# Aim of the exercise
Extend the passage on the Laplacian coefficients of graphs, picking up after its final sentence.

Using the fact that in acyclic graphs $c_k(G)=m_k(S(G))$, where
$m_k$ is the number of $k$-matchings and $S(G)$ is the subdivision
graph of $G$, Zhou and Gutman, and independently Mohar, proved
that for any $n$-vertex tree $T$, $c_k(S_n)\leq c_k(T)\leq
c_k(P_n)$, where $S_n$ and $P_n$ are the $n$-vertex star and path,
respectively.
We argue that, in this particular case, it is more fruitful to go
back to the basics and exploit an old characterization of $c_k$ by
Kelmans and Chelnokov in terms of the number of spanning forests
of $G$. This characterization enables to generalize the results of
Mohar and to introduce a handful of graph transformations which
monotonically change all Laplacian coefficients at once. As a
consequence, we have found, together with Aleksandar Ili\cj, for
example, that the cycle has largest, while the star with an
additional edge between two of its leaves has the smallest
Laplacian coefficients among unicyclic graphs.

# Stored data
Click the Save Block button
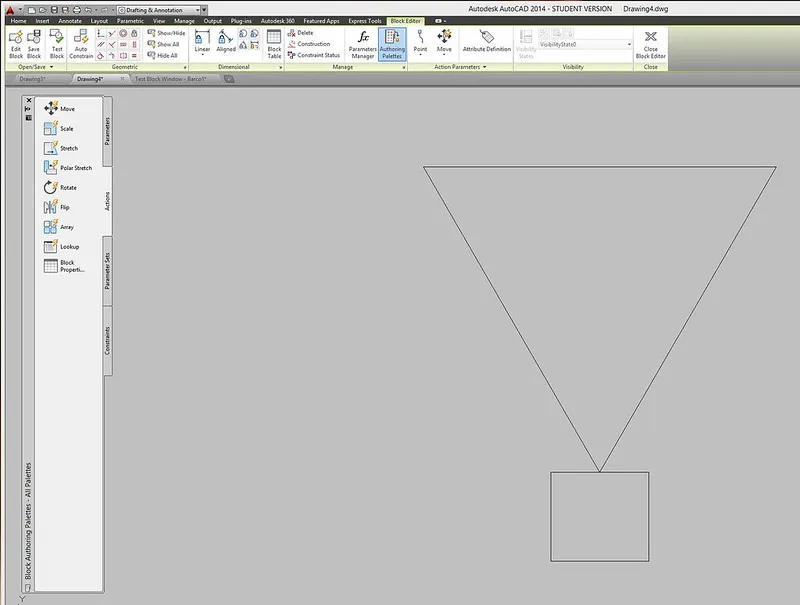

# Response for this exercise
The results on the Laplacian coefficients will then be promoted to
the study of the Laplacian-like energy, which is defined as
$LEL(G)=\sum_{i=1}^n \sqrt{\mu_i}$, where
$\mu_1\geq\dots\geq\mu_n=0$ are the eigenvalues of $L$. This will
be established by using an important lemma that, if for two graphs
$G$ and $H$, $c_k(G)\leq c_k(H)$ for $k=1,\dots,n$, then
$LEL(G)\leq LEL(H)$.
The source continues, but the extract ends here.